Penutup dan Kesimpulan

Arisan merupakan salah satu bentuk kearifan lokal yang memiliki peran penting dalam mempererat solidaritas sosial, membangun kebersamaan, dan mendukung kebutuhan ekonomi secara kolektif. Sebagai tradisi yang telah mengakar di masyarakat, arisan tidak hanya menjadi sarana tolong-menolong, tetapi juga simbol dari semangat gotong royong yang menjadi ciri khas budaya Indonesia.

Dalam perspektif fikhi kontemporer, arisan pada dasarnya diperbolehkan selama praktiknya tidak melanggar prinsip-prinsip syariah. Prinsip tersebut mencakup larangan terhadap riba, gharar (ketidakpastian), dan dharar (kerugian), serta memastikan adanya keadilan dan transparansi dalam pengelolaannya. Oleh karena itu, pelaksanaan arisan harus memperhatikan aspek-aspek hukum Islam, seperti kesepakatan yang jelas antara peserta, tidak adanya unsur paksaan, dan tujuan yang sesuai dengan nilai-nilai syariah.

Meski demikian, arisan juga menghadapi tantangan modern, terutama ketika praktiknya disalahgunakan untuk kepentingan pribadi, persaingan status sosial, atau melibatkan transaksi yang tidak adil. Dalam konteks ini, kearifan lokal harus diharmonisasikan dengan ajaran Islam agar nilai-nilai spiritual dan sosial tetap terjaga. Dengan pendekatan yang bijak, arisan dapat menjadi sarana yang tidak hanya memperkuat ukhuwah Islamiyah, tetapi juga mendukung perekonomian umat secara halal dan beretika.

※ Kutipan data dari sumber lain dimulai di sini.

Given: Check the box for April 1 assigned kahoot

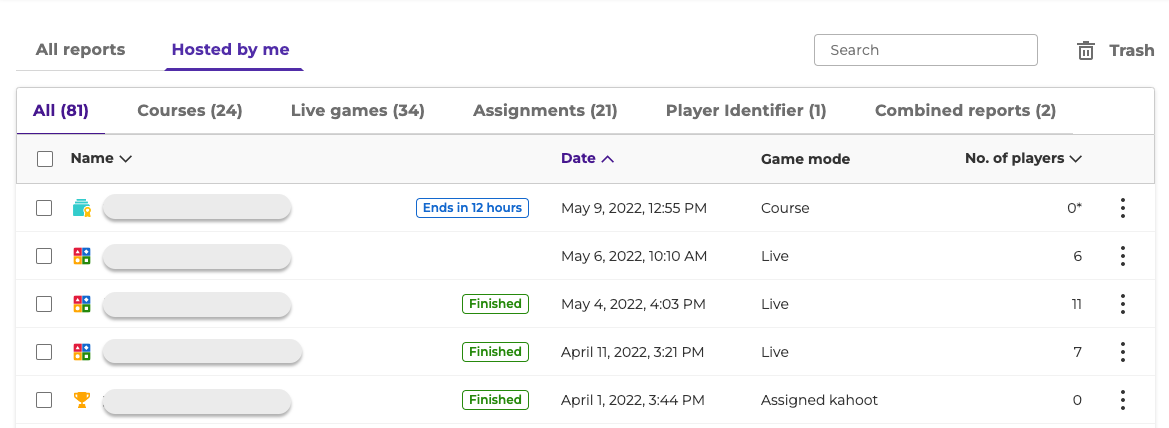Looking at the screenshot, I should point(44,400).
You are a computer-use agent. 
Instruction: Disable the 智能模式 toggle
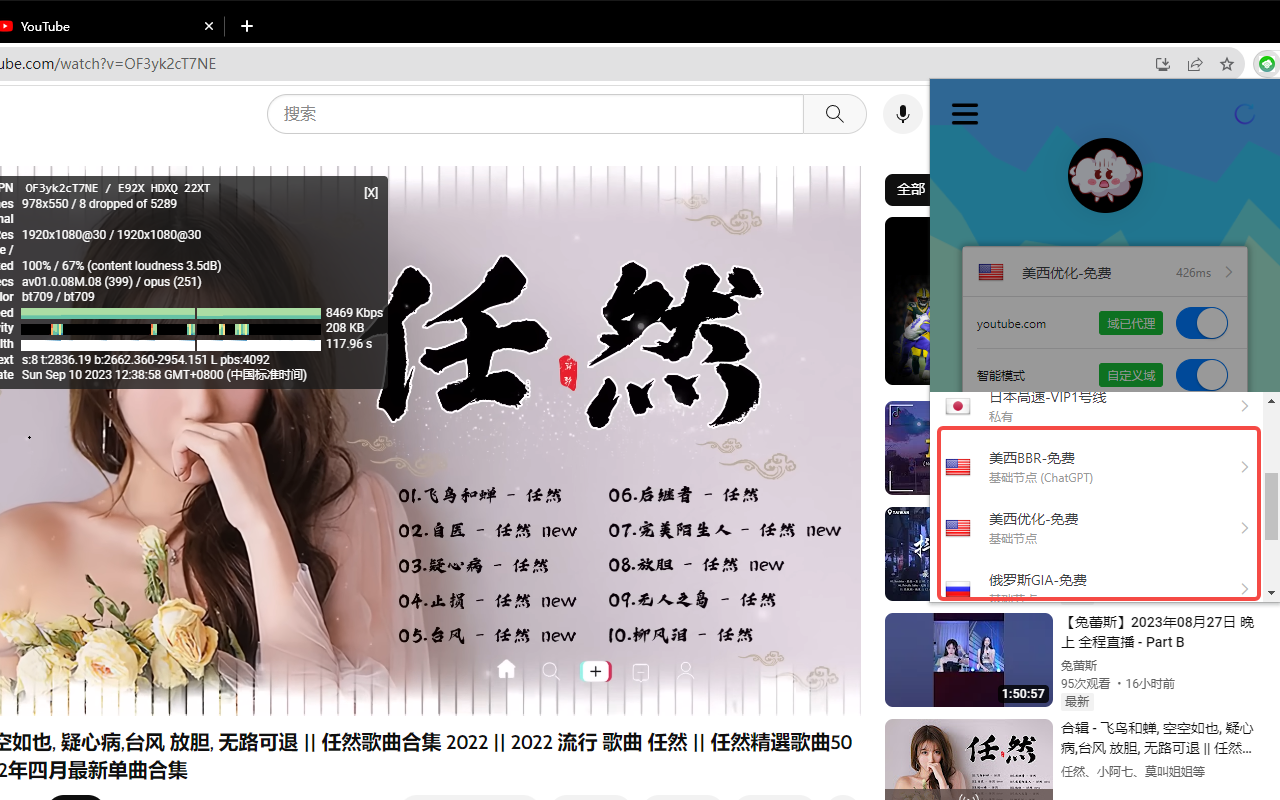click(1200, 374)
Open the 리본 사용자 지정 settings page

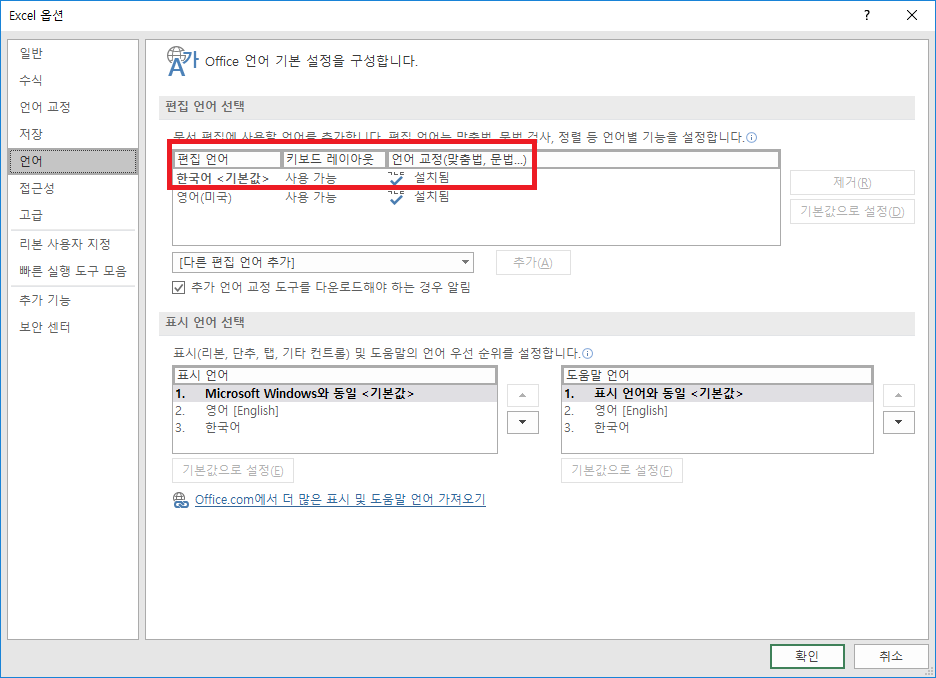(60, 243)
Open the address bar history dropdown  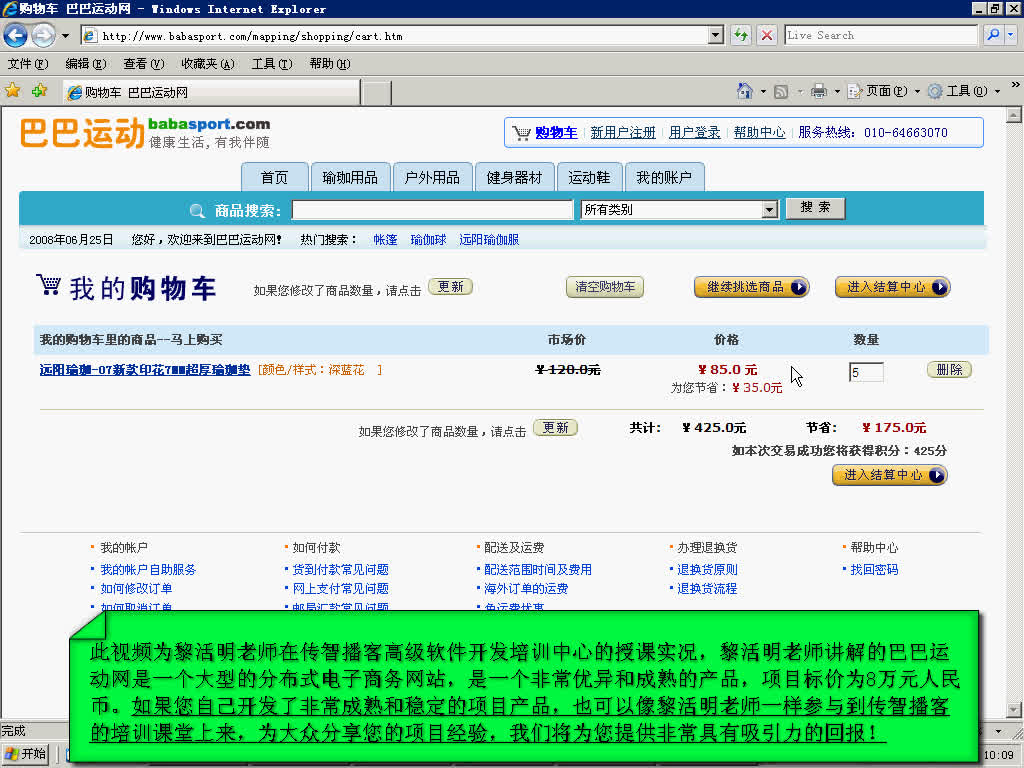(716, 34)
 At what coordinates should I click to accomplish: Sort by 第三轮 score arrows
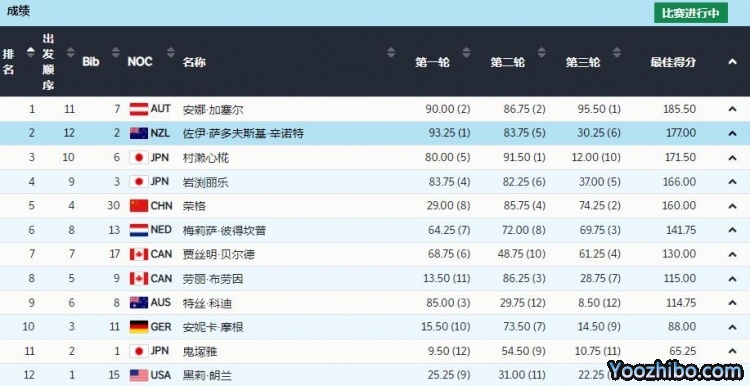click(x=617, y=52)
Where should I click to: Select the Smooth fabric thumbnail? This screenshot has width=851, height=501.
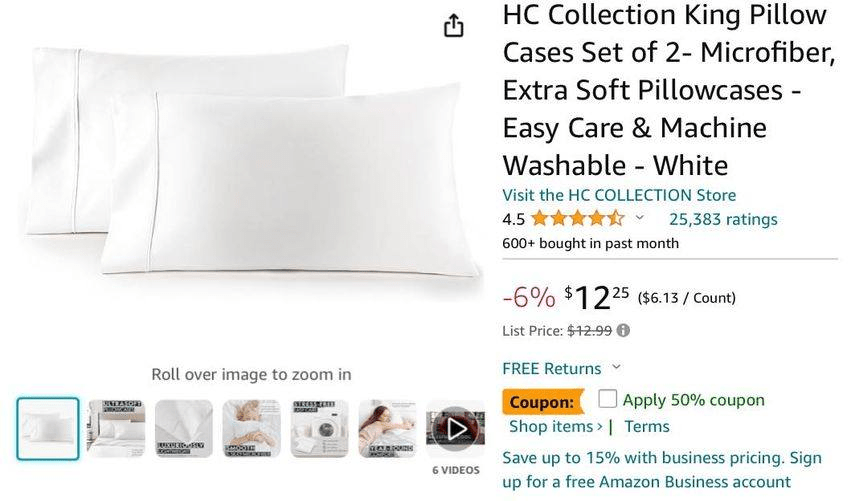coord(252,429)
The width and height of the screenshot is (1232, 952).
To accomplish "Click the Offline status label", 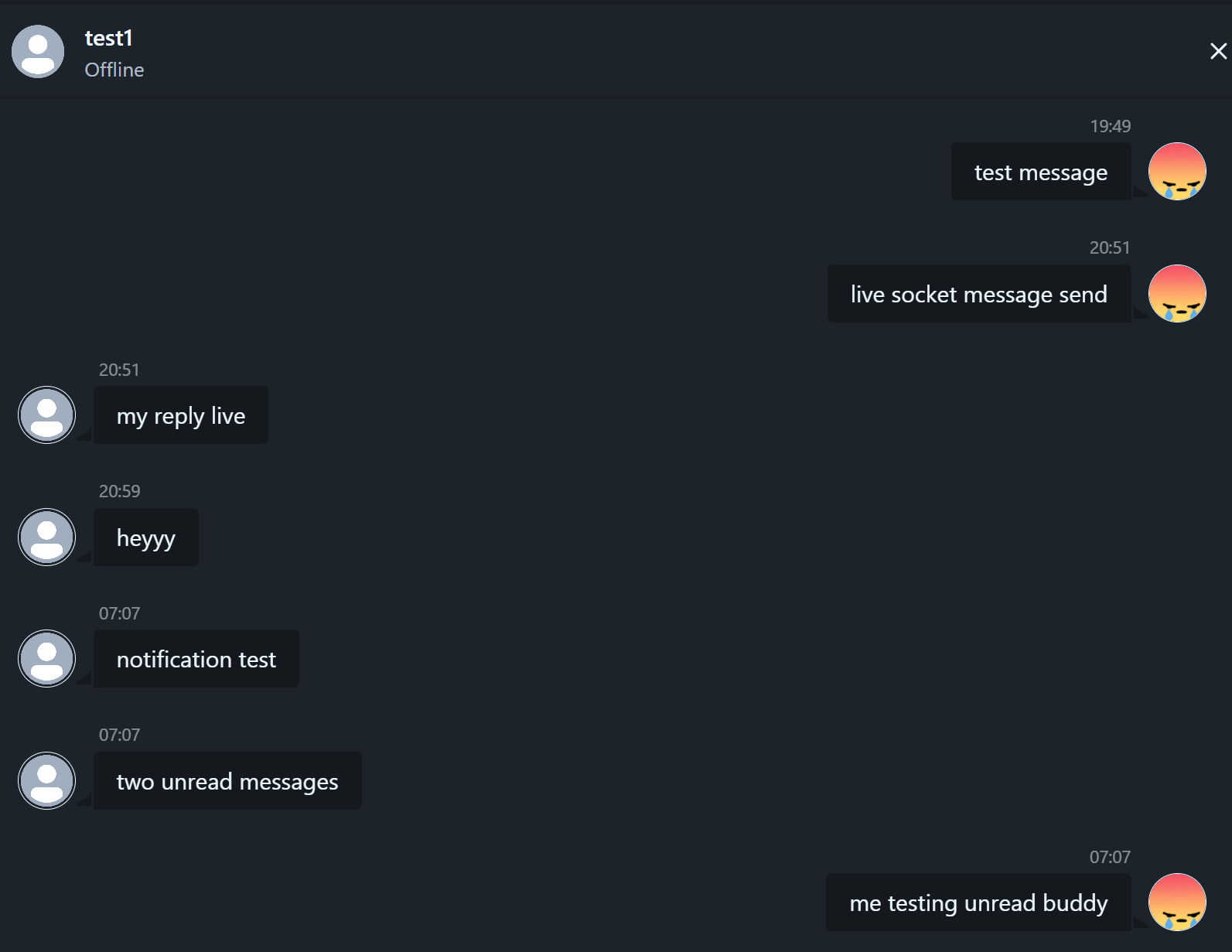I will coord(114,70).
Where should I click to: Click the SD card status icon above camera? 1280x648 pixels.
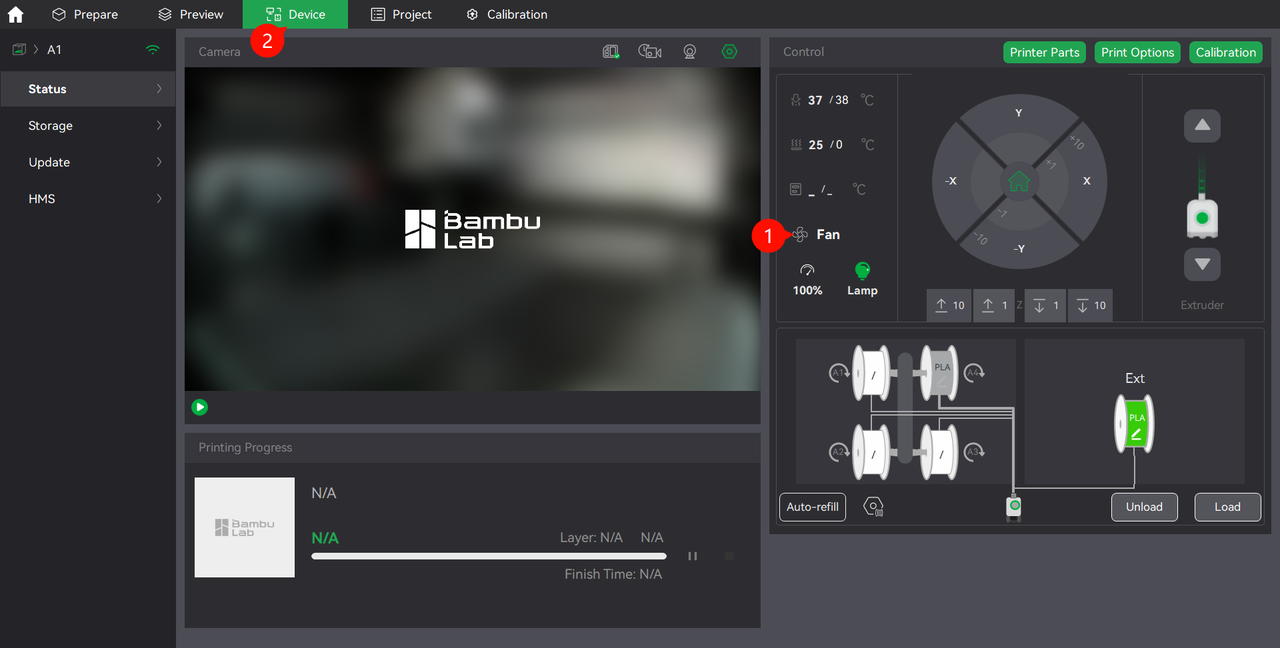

Sebagai penutup, arisan dapat terus dipertahankan sebagai tradisi selama pelaksanaannya sesuai dengan syariat Islam. Penting bagi setiap individu dan komunitas untuk memastikan bahwa praktik arisan mencerminkan nilai-nilai keislaman, seperti keadilan, kejujuran, dan keberkahan. Dengan demikian, arisan tidak hanya menjadi tradisi yang bermanfaat secara sosial dan ekonomi, tetapi juga menjadi ladang amal yang mendekatkan umat kepada Allah SWT. #Wallahu A'lqm Bishawab.